Michel Blazy is a French artist who "attempts to create multi-sensorial and changing spaces and sculptures to show the uncertainties of our condition". His Post Patman show in 2007 was truly designed to be experienced by all senses, designed with "the organic, the perishable, the mould-making." Some was pretty benign, like the atomic mushroom made of 91 kilos of soy noodles and the chocolate chickens. Then there are the piles of rotting orange peel halves and the truly fragrant wall painted with mashed potatoes and beetroot purée. His newest installation was much more pleasing to the senses: Bouquet Final was a wall of foam fountains in a 13th century structure, le Collège des Bernardins. More of Blazy's work at Galerie Art Concept.
posted by filthy light thief (5 comments total) 10 users marked this as a favorite
 
The installation contrasts the stability of the renovated church with ever changing foam bubbles cascading around metal scaffolding like gigantic strips of cotton candy to show the fragility of life.

You've gotta be fucking kidding me.
posted by Jeff Mangum's Penny-farthing at 2:56 PM on September 8, 2012 [5 favorites]


It ain't art if it doesn't involve chocolate chickens; everyone knows that.
posted by parki at 3:08 PM on September 8, 2012 [1 favorite]


multi-sensorial and changing spaces and sculptures to show the uncertainties of our condition

That's nice.

My own work explores the relationship between critical theory and counter-terrorism. With influences as diverse as Nietzsche and Frida Kahlo, new combinations are manufactured from both traditional and modern dialogues.

Ever since I was a pre-adolescent I have been fascinated by the traditional understanding of the human condition. What starts out as vision soon becomes manipulated into a hegemony of defeat, leaving only a sense of decadence and the prospect of a new order.

As undefined phenomena become clarified through diligent and undefined practice, the viewer is left with a statement of the undefined of our culture.
posted by obiwanwasabi at 4:27 PM on September 8, 2012 [4 favorites]

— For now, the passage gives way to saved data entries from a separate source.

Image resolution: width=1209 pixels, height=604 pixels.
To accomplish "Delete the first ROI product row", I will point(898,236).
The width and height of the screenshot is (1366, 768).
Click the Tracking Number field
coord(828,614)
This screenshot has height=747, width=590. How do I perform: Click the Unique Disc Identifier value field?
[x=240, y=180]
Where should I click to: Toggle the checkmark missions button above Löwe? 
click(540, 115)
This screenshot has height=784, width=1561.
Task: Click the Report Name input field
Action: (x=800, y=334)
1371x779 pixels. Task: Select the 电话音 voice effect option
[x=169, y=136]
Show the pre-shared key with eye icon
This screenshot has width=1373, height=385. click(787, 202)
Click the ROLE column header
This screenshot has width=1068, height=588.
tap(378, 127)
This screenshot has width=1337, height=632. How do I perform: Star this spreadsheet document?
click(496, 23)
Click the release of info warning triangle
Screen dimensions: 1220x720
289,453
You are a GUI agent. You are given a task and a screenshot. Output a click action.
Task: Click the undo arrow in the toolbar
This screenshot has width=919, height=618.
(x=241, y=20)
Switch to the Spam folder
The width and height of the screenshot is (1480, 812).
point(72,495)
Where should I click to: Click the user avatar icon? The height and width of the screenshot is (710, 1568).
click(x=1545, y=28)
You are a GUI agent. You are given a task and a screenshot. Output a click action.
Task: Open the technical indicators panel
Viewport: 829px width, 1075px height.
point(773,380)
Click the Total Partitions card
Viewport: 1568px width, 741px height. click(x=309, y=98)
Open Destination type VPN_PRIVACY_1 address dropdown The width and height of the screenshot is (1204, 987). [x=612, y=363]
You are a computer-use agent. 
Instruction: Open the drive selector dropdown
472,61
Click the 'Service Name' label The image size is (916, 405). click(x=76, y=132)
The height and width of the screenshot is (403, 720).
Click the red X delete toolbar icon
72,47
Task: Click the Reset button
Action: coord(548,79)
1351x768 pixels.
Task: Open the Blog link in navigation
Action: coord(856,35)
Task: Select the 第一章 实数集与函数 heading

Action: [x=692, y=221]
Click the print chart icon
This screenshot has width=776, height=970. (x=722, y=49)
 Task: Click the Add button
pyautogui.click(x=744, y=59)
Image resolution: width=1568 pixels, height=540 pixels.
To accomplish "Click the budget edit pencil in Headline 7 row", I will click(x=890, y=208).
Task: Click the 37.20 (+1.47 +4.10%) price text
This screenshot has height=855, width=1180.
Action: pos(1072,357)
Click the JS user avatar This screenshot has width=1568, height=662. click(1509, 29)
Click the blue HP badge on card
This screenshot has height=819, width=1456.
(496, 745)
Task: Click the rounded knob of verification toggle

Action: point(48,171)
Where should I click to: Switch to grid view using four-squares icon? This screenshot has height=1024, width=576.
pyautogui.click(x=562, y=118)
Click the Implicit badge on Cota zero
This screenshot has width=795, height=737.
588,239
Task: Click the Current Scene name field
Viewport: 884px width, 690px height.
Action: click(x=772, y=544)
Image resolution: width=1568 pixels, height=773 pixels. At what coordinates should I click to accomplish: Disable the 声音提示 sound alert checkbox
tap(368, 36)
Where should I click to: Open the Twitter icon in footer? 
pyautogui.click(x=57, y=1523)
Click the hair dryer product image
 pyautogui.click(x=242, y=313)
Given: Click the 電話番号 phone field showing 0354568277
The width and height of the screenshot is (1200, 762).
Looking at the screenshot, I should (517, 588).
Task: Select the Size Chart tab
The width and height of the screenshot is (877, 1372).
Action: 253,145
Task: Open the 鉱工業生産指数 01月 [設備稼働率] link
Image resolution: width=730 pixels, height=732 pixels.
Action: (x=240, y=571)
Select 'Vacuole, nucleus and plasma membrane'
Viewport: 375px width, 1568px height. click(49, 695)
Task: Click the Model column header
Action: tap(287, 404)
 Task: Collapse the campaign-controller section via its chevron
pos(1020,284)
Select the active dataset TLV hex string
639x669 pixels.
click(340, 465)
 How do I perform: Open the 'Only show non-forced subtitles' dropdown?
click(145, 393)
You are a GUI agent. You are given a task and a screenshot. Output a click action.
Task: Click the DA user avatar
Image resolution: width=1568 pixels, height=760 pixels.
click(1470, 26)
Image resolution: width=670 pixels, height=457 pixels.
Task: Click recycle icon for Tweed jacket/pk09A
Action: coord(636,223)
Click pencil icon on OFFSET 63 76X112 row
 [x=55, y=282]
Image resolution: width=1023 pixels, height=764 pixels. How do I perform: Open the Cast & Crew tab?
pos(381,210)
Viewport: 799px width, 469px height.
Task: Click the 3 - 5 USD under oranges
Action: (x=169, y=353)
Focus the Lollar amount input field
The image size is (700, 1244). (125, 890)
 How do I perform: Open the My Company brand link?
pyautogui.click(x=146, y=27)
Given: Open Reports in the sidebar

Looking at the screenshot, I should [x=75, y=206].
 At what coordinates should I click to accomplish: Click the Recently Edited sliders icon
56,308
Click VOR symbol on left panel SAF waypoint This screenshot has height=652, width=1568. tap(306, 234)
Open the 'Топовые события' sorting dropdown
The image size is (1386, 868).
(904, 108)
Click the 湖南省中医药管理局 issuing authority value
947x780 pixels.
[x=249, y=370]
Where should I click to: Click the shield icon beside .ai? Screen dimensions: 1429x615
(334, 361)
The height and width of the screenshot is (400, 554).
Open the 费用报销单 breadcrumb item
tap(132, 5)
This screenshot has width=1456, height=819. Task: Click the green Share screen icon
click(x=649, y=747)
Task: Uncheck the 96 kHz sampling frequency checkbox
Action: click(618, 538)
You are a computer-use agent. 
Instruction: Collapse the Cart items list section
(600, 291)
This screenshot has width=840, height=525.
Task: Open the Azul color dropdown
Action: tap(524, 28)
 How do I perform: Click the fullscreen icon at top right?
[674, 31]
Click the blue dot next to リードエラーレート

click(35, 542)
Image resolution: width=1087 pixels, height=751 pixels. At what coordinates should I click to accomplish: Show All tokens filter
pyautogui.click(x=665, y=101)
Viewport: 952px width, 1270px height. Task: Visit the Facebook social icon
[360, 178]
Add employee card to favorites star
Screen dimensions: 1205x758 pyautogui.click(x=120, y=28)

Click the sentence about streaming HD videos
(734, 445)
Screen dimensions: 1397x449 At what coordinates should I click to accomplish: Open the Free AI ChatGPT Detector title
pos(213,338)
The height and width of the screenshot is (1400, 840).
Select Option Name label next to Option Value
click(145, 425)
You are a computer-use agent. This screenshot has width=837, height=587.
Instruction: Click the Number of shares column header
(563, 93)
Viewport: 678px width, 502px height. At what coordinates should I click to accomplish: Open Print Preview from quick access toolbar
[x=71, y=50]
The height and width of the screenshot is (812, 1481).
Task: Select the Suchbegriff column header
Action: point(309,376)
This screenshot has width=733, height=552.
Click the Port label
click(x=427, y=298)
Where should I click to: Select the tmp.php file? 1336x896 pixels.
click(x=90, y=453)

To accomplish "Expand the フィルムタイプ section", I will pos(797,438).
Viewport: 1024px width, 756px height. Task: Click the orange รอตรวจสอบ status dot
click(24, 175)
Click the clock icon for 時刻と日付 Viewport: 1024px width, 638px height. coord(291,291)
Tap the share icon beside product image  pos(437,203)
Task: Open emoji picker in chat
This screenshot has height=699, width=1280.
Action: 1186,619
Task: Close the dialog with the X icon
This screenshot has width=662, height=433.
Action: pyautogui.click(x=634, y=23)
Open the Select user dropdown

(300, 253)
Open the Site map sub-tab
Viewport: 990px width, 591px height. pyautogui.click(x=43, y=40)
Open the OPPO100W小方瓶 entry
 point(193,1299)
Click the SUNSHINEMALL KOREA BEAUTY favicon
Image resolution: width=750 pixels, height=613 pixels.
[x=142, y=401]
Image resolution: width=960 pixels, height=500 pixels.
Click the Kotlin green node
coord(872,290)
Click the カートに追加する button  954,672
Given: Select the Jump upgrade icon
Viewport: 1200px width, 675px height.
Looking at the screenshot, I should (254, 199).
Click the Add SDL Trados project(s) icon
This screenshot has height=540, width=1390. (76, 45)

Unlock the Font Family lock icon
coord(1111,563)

I was interested that Blazy moved from something so distinct as rotting food to the more visually pleasant (and easy to capture for those who can't be at the installation) as the foam wall. He worked with foam in the 2007 Post Patman show, with Fontaine de mousse, but there the foam came out of rubbish bins. I wondered if he intended to appeal to a wider audience, or if he just liked the idea of temporary foam in a centuries-old building.
posted by filthy light thief at 5:04 PM on September 8, 2012


How is the foam made? Does it leave residue behind?